Source passage:
┄┄┄┄┄┄┄┄┄┄

Couple choosing from restaurant menu

The menu matrix is a method of categorizing a menu and providing a detailed breakdown of each dish. It helps you understand the popularity and profitability of your menu items so you can increase sales and reduce food waste. The menu matrix is formatted onto a spreadsheet or database so menu engineers can easily apply the findings to their menu designs.

How to Use the Menu Matrix

Plotting out your menu items with the menu matrix is the easiest way to discern their ranking. The menu matrix tracks an item's popularity and profitability. Choose a timeframe to track your menu items. Record the volume sold of each item along with the profit brought in by each menu item. Plot the information on a graph; the Y axis will reflect the volume sold, and the X axis will reflect the profit of the item.

┄┄┄┄┄┄┄┄┄┄

Recorded information:
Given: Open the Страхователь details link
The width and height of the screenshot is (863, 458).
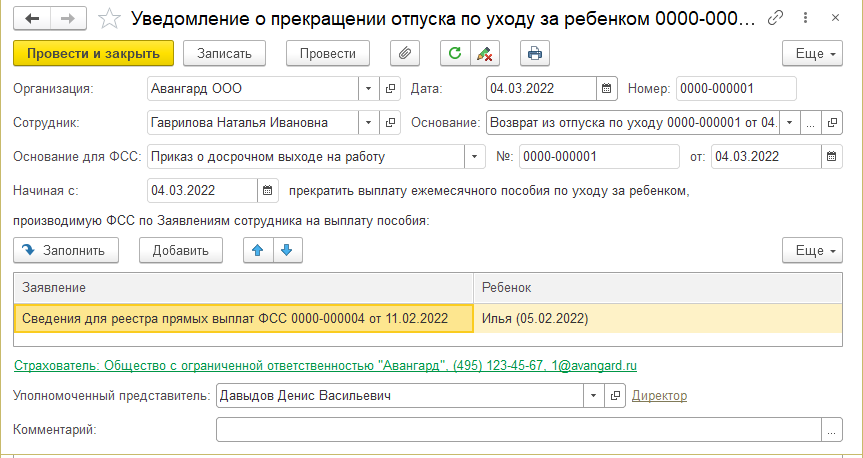Looking at the screenshot, I should coord(325,366).
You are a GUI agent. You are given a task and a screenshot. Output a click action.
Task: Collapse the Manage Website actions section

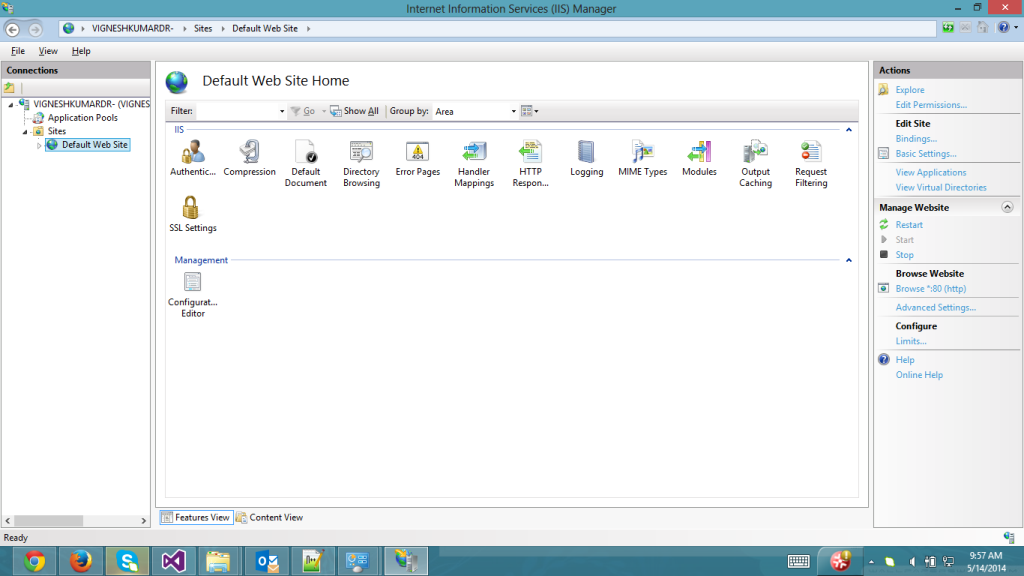pyautogui.click(x=1006, y=207)
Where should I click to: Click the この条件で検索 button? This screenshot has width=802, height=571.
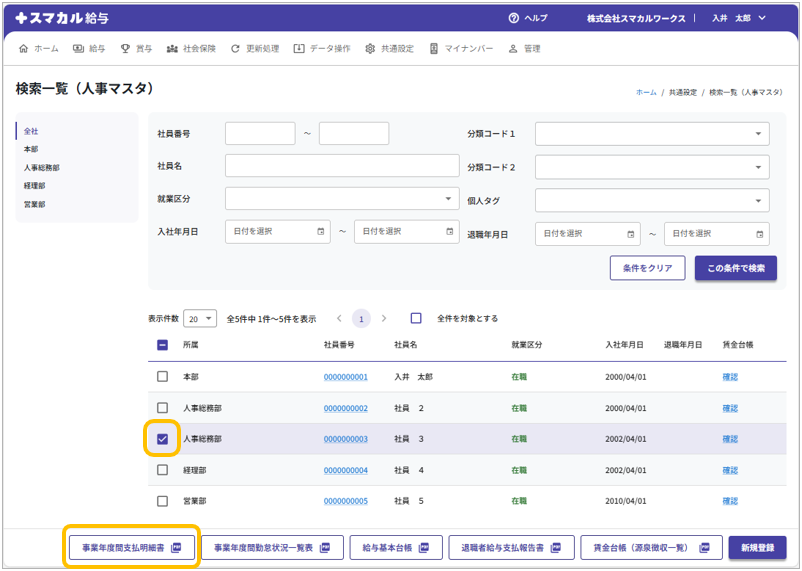(x=735, y=268)
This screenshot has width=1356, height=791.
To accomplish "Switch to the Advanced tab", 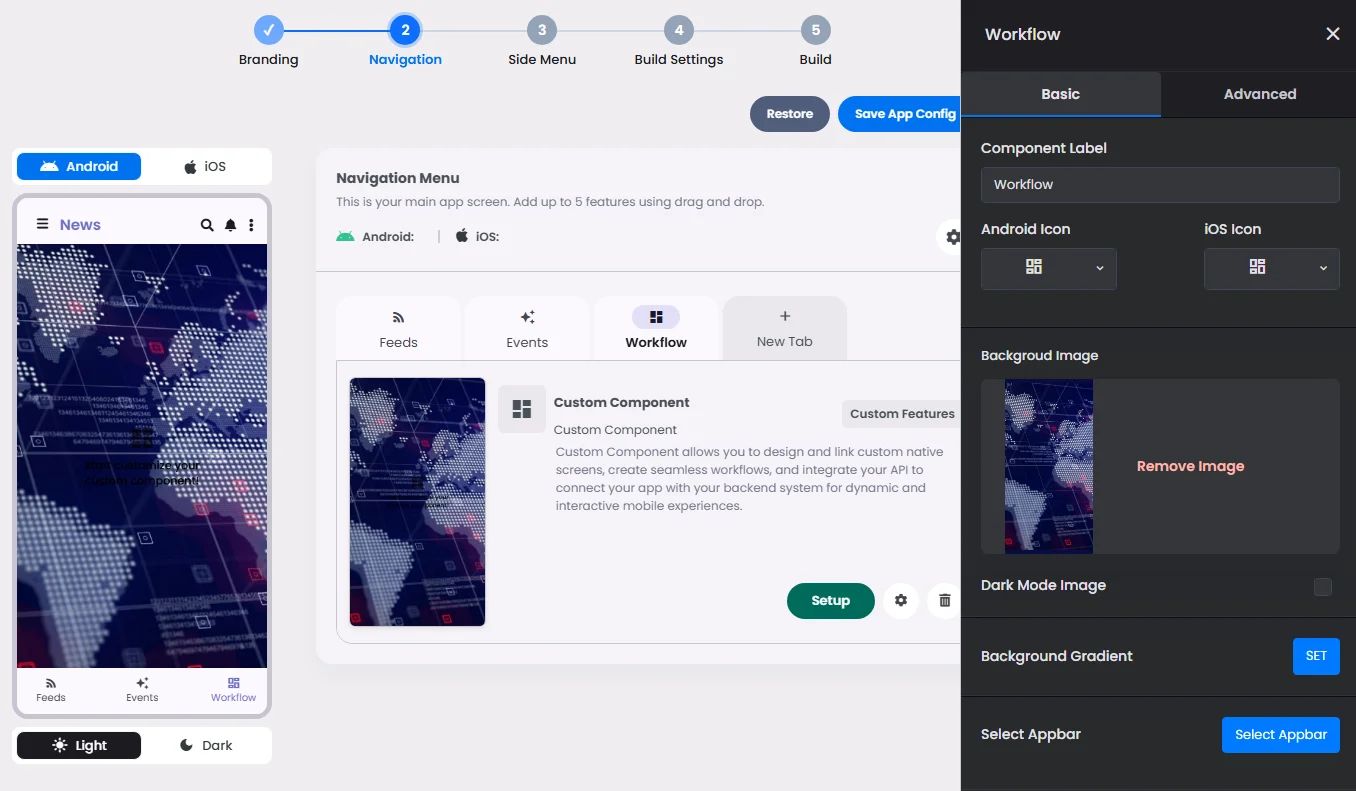I will (x=1259, y=94).
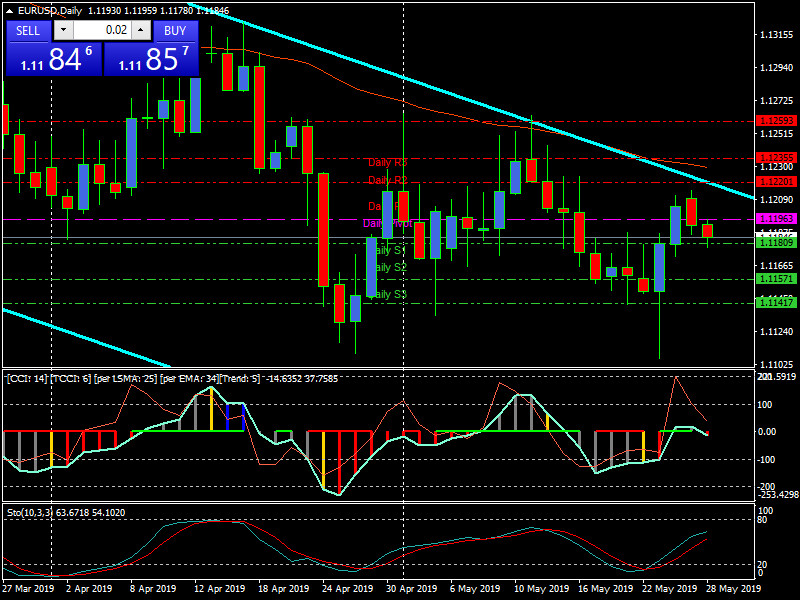Select the 0.02 volume input field
This screenshot has width=800, height=600.
click(105, 30)
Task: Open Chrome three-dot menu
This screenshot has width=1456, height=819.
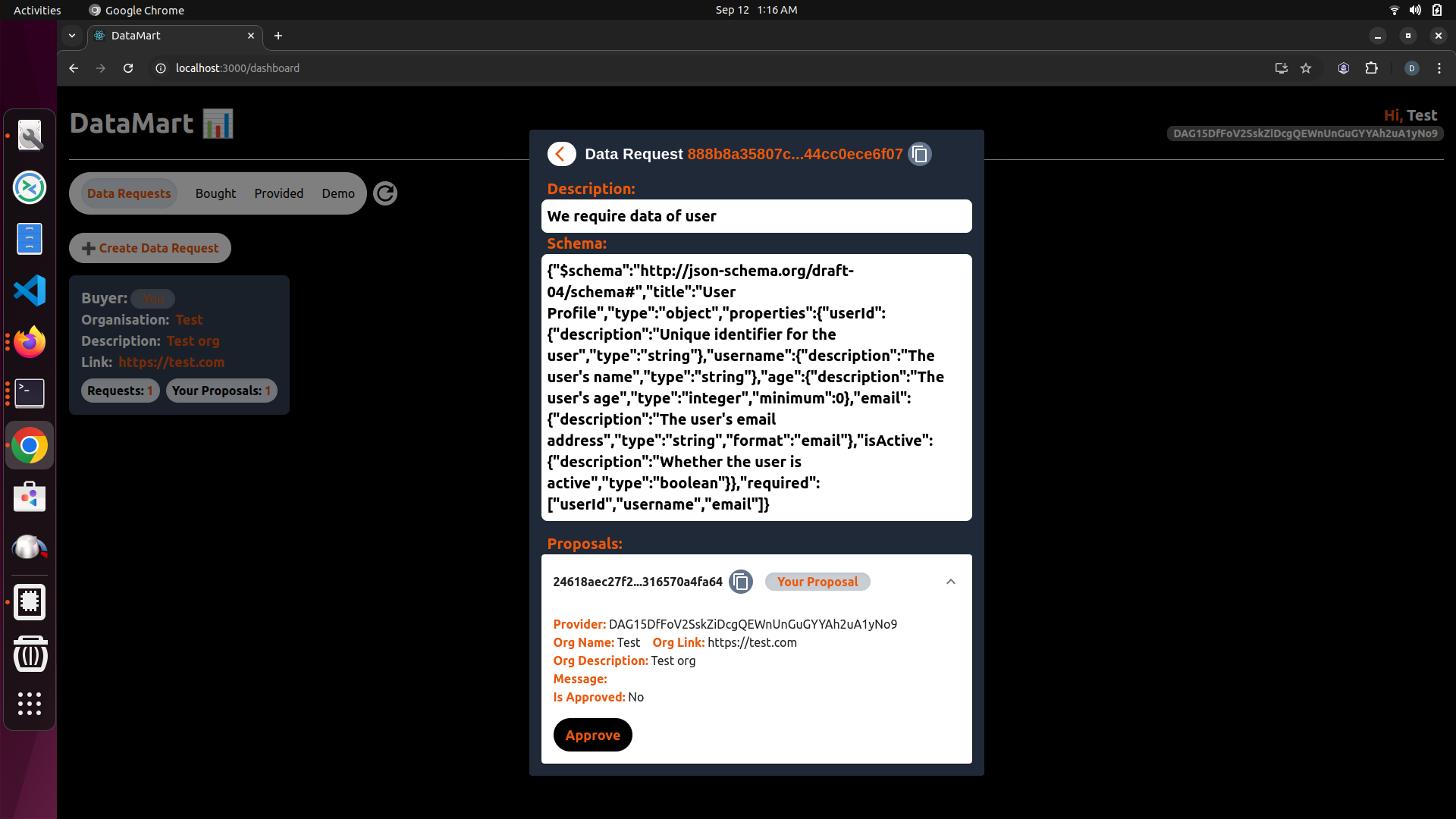Action: (1439, 68)
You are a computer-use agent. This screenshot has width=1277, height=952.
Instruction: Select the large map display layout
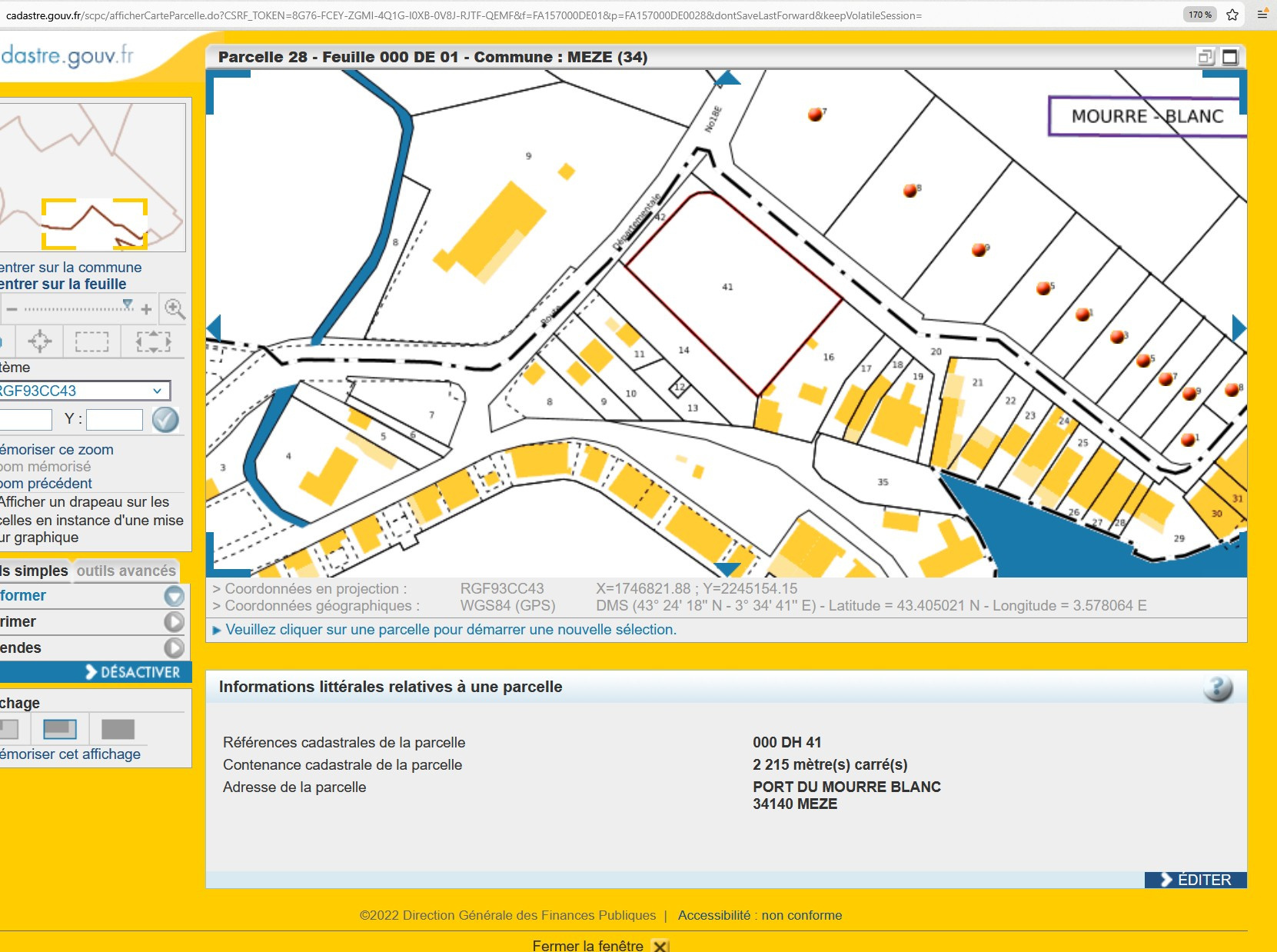pyautogui.click(x=118, y=729)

┄┄┄┄┄┄┄┄┄┄

Task: Copy the menu matrix passage between "How to Use the" and "of the item.", inclusive, renaming "volume sold" to "quantity sold" throughout. Rely on nothing but the menu matrix passage.

Reply to the exercise:
How to Use the Menu Matrix

Plotting out your menu items with the menu matrix is the easiest way to discern their ranking. The menu matrix tracks an item's popularity and profitability. Choose a timeframe to track your menu items. Record the quantity sold of each item along with the profit brought in by each menu item. Plot the information on a graph; the Y axis will reflect the quantity sold, and the X axis will reflect the profit of the item.